Integration Patterns
API Integration
PromptPacks work naturally with REST APIs:
// Load and execute pack
const pack = await fetch('/api/packs/customer-support')
const prompt = pack.prompts.support
const response = await ai.complete(prompt, variables)
Database Storage
Store packs in databases for dynamic loading:
CREATE TABLE promptpacks (
id VARCHAR PRIMARY KEY,
version VARCHAR,
pack_data JSONB, -- Full pack as JSON
created_at TIMESTAMP
);
Configuration Management
Integrate with configuration systems:
# Kubernetes ConfigMap
apiVersion: v1
kind: ConfigMap
metadata:
name: ai-packs
data:
customer-support.json: |
{
"id": "customer-support",
"version": "1.0.0",
...
}
Performance Considerations
File Size Optimization
- Minimize whitespace in production files
- Use fragments to avoid duplication
- Split large packs if they exceed reasonable size (~1MB)
Loading Efficiency
- Cache parsed packs in memory
- Validate once at load time, not per request
- Pre-compile templates if your runtime supports it
Network Transfer
{
"metadata": {
"compression": "gzip",
"content_type": "application/json",
"size_kb": 245
}
}
Packs compress well due to JSON's structured nature and repeated patterns.

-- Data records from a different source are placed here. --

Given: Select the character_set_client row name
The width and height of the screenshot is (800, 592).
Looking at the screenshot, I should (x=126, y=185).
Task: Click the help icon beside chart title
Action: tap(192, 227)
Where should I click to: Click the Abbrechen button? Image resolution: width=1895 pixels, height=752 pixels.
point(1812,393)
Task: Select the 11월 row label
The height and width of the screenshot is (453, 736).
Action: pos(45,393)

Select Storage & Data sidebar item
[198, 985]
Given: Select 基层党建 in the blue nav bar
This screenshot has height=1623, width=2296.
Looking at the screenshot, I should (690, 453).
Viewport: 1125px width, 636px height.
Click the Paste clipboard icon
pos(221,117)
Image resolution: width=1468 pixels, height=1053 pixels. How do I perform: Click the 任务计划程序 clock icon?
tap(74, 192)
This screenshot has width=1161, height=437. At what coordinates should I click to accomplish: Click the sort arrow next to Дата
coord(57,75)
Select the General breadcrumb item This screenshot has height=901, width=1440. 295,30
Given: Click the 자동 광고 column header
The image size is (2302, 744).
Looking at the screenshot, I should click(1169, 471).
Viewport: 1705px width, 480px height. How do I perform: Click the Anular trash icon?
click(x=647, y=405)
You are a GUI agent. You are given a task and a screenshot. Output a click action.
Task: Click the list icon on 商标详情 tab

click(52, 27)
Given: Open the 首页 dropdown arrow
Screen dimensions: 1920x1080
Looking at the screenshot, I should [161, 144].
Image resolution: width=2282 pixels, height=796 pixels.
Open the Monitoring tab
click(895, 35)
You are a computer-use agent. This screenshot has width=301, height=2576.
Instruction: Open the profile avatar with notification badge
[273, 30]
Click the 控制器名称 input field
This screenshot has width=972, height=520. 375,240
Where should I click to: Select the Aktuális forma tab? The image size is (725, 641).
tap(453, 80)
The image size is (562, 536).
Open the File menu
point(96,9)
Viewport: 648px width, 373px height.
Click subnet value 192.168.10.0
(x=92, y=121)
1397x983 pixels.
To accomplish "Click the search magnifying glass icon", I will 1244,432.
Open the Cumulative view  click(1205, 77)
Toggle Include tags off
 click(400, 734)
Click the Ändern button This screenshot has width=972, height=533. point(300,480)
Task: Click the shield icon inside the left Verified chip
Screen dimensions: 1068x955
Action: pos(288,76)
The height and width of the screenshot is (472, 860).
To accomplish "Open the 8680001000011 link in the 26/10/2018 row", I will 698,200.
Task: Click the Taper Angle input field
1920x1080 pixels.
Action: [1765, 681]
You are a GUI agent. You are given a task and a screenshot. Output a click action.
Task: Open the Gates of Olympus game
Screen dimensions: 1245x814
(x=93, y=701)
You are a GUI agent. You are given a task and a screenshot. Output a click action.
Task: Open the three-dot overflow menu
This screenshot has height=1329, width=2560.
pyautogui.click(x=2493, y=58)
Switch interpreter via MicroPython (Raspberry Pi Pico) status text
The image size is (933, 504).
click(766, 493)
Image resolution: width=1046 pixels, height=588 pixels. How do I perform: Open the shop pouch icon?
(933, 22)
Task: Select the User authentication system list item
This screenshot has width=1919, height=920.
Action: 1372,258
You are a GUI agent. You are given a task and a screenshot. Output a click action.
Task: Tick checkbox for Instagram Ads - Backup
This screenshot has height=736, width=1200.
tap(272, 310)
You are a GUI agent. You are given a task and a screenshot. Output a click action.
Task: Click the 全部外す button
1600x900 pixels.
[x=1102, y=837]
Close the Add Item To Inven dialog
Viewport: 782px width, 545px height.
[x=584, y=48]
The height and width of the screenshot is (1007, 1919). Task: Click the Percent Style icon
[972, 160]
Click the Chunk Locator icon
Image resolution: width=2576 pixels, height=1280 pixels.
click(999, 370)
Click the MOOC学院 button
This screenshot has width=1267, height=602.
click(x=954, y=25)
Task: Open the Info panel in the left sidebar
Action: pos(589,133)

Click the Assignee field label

Migration and Compatibility
From Other Formats
Converting existing prompt systems:
# From YAML
yq eval -o=json promptpack.yaml > promptpack.json
# From CSV/spreadsheets
python convert_prompts.py --input prompts.csv --output pack.json
# From plain text files
promptpack import --directory ./prompts/ --output pack.json
Version Evolution
JSON structure supports backward-compatible evolution:
{
"version": "2.0.0",
"compatibility": {
"min_runtime": "1.5.0",
"deprecated_fields": ["old_field"],
"migration_notes": "Use new_field instead of old_field"
}
}
The JSON format makes PromptPacks a practical, production-ready solution for packaging and deploying conversational AI systems at scale.